What to do: Retype the records word for word, from the line with "Where should I click to: Unmute" up to and including the line with "point(888,59)".

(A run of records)
- - -
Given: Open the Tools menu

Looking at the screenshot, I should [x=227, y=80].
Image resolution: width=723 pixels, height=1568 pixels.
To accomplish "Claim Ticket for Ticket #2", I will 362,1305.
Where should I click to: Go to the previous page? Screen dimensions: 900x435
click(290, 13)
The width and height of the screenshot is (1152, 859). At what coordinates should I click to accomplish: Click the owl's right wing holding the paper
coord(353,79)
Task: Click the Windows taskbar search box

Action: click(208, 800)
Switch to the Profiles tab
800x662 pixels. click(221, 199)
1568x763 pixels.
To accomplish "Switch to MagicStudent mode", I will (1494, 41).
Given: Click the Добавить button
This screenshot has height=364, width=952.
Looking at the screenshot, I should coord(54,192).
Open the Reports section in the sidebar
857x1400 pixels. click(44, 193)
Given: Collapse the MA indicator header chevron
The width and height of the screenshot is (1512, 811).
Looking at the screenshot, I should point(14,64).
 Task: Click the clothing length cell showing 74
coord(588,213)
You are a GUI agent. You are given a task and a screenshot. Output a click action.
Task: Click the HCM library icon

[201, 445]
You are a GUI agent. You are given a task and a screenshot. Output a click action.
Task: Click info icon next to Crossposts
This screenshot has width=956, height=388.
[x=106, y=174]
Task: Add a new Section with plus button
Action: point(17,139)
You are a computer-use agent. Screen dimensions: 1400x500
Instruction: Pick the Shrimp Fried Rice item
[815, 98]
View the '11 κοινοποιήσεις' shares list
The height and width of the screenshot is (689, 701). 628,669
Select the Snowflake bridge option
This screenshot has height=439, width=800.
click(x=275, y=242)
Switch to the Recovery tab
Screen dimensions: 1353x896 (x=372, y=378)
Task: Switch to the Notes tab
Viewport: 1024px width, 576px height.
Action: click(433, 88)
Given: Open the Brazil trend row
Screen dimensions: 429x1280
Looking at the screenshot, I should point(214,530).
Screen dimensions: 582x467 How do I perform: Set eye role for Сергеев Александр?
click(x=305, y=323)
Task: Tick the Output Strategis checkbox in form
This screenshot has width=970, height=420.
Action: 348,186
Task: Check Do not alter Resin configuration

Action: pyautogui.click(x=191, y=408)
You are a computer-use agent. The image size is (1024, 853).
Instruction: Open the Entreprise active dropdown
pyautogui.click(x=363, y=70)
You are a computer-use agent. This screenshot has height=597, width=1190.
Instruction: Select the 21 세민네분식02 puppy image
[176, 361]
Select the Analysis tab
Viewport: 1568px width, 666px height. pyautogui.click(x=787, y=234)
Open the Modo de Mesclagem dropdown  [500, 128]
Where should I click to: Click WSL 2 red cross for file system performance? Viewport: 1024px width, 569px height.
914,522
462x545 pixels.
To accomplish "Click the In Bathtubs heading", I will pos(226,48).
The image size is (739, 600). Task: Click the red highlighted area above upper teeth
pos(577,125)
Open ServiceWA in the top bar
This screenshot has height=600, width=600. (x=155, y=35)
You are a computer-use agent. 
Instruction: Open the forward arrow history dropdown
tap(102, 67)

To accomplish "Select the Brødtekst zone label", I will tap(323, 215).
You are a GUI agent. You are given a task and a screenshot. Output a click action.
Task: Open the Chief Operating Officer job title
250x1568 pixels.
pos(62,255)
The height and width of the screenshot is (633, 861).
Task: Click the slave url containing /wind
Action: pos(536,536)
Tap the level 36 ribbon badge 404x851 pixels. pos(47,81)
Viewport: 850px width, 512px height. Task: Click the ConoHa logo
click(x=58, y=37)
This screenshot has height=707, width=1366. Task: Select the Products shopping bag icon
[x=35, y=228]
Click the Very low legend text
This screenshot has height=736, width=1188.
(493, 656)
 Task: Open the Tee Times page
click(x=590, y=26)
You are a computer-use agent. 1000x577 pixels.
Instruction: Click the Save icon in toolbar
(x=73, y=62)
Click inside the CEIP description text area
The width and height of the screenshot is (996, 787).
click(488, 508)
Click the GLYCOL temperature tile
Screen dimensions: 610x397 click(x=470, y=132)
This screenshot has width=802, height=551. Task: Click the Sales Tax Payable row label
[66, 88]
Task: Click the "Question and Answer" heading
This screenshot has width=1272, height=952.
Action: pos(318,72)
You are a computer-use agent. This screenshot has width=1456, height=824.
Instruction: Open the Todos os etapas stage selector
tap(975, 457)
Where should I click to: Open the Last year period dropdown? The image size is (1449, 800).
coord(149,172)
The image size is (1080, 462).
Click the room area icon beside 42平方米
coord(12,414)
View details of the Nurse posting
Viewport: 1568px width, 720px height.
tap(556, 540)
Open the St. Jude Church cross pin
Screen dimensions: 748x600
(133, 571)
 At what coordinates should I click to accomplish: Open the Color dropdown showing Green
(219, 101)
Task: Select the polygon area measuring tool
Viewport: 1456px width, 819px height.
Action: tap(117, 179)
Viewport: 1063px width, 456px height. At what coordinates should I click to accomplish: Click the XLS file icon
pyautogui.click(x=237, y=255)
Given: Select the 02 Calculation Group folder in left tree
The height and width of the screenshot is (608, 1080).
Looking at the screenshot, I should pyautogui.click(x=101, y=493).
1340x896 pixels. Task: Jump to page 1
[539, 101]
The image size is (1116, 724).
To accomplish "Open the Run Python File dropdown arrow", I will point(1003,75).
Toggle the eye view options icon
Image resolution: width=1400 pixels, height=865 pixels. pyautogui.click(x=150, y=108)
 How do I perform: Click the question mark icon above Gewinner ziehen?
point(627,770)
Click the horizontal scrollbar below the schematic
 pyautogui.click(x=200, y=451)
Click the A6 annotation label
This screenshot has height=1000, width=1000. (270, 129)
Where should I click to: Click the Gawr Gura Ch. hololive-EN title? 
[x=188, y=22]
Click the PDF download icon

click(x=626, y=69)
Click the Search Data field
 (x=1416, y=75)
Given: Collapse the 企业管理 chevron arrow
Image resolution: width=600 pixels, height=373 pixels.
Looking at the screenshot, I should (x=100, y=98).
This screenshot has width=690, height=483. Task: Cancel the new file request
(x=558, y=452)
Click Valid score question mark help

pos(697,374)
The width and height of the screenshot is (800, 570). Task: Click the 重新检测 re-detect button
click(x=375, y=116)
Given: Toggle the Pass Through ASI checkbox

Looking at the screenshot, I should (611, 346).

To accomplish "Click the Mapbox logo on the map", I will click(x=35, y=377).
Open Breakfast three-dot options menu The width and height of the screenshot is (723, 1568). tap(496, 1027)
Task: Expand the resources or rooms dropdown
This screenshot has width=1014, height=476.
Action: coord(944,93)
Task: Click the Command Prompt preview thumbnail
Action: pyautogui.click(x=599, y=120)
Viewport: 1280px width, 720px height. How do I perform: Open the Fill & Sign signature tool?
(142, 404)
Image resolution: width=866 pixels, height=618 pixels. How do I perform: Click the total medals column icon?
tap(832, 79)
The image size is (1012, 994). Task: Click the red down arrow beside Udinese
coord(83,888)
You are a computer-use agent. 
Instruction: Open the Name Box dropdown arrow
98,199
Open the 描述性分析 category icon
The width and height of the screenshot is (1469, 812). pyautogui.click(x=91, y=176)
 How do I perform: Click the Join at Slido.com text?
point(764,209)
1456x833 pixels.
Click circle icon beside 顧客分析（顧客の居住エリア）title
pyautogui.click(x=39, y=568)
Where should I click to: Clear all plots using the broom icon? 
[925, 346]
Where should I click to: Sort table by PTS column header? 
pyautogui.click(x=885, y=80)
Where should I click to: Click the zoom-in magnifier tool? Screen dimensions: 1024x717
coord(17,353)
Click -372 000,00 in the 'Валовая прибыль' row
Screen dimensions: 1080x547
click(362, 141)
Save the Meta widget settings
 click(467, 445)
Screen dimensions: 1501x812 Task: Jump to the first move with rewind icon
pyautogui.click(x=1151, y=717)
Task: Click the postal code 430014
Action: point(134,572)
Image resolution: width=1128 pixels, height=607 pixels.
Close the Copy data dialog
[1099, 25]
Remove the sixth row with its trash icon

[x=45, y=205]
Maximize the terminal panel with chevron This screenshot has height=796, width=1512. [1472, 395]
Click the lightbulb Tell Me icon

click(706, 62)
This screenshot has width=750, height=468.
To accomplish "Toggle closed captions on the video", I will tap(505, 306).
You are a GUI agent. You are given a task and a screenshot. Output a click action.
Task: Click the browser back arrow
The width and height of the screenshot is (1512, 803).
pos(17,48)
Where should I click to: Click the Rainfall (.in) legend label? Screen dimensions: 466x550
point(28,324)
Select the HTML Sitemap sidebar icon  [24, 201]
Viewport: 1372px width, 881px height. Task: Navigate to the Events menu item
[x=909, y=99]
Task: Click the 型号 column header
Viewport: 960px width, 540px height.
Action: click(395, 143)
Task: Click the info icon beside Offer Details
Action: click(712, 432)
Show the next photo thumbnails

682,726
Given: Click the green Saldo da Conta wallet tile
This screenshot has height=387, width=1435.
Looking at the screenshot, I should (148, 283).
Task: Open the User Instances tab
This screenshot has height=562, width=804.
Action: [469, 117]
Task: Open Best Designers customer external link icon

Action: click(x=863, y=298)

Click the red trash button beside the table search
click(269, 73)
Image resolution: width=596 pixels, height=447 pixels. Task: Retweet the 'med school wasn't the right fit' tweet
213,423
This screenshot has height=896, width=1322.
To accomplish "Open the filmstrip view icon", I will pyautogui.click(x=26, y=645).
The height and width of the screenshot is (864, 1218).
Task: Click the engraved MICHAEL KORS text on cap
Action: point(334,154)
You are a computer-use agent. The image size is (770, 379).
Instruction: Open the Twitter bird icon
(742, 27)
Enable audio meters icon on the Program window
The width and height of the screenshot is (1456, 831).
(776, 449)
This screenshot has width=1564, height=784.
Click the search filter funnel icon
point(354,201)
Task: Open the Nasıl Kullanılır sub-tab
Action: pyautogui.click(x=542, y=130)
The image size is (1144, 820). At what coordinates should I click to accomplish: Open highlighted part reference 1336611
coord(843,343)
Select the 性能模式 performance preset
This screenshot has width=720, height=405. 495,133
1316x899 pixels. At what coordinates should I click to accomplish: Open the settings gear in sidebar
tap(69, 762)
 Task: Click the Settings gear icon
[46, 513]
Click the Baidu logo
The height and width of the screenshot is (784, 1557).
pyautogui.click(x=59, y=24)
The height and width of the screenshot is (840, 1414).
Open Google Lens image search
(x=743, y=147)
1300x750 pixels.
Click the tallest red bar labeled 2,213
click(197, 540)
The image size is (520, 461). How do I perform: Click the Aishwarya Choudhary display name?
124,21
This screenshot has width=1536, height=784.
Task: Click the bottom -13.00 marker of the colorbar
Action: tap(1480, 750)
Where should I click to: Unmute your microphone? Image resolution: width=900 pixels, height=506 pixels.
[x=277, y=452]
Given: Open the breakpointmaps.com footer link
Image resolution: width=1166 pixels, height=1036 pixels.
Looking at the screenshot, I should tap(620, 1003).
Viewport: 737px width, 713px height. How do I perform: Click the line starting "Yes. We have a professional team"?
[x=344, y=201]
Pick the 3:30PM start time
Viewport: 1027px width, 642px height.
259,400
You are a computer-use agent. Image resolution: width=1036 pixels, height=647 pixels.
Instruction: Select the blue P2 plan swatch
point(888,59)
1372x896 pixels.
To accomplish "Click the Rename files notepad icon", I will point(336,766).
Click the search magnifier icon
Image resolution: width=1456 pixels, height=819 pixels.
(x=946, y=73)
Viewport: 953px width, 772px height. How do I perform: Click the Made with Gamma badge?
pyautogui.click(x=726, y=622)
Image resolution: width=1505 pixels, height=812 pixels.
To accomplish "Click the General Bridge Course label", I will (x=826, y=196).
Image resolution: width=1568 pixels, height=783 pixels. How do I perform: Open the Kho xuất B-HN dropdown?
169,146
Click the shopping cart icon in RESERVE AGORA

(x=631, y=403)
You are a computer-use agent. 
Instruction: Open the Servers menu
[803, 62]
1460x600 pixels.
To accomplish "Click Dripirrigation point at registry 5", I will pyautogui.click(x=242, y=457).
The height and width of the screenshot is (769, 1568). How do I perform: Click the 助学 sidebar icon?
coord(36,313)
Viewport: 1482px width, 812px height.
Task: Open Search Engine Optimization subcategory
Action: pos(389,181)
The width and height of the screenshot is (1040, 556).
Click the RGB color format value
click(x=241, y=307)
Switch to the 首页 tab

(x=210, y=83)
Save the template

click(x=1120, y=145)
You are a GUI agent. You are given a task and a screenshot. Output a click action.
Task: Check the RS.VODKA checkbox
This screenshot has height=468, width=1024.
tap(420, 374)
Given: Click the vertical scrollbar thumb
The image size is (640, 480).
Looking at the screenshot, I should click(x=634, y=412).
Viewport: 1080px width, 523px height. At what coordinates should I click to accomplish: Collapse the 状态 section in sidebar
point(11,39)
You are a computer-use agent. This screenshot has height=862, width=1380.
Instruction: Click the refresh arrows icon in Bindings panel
- - -
Reply:
Where should I click to: Unmute your microphone? Image resolution: width=900 pixels, height=506 pixels.
[x=277, y=452]
Given: Open the breakpointmaps.com footer link
Image resolution: width=1166 pixels, height=1036 pixels.
Looking at the screenshot, I should tap(620, 1003).
Viewport: 737px width, 713px height. How do I perform: Click the line starting "Yes. We have a professional team"?
[x=344, y=201]
Pick the 3:30PM start time
Viewport: 1027px width, 642px height.
259,400
You are a computer-use agent. Image resolution: width=1036 pixels, height=647 pixels.
Instruction: Select the blue P2 plan swatch
point(888,59)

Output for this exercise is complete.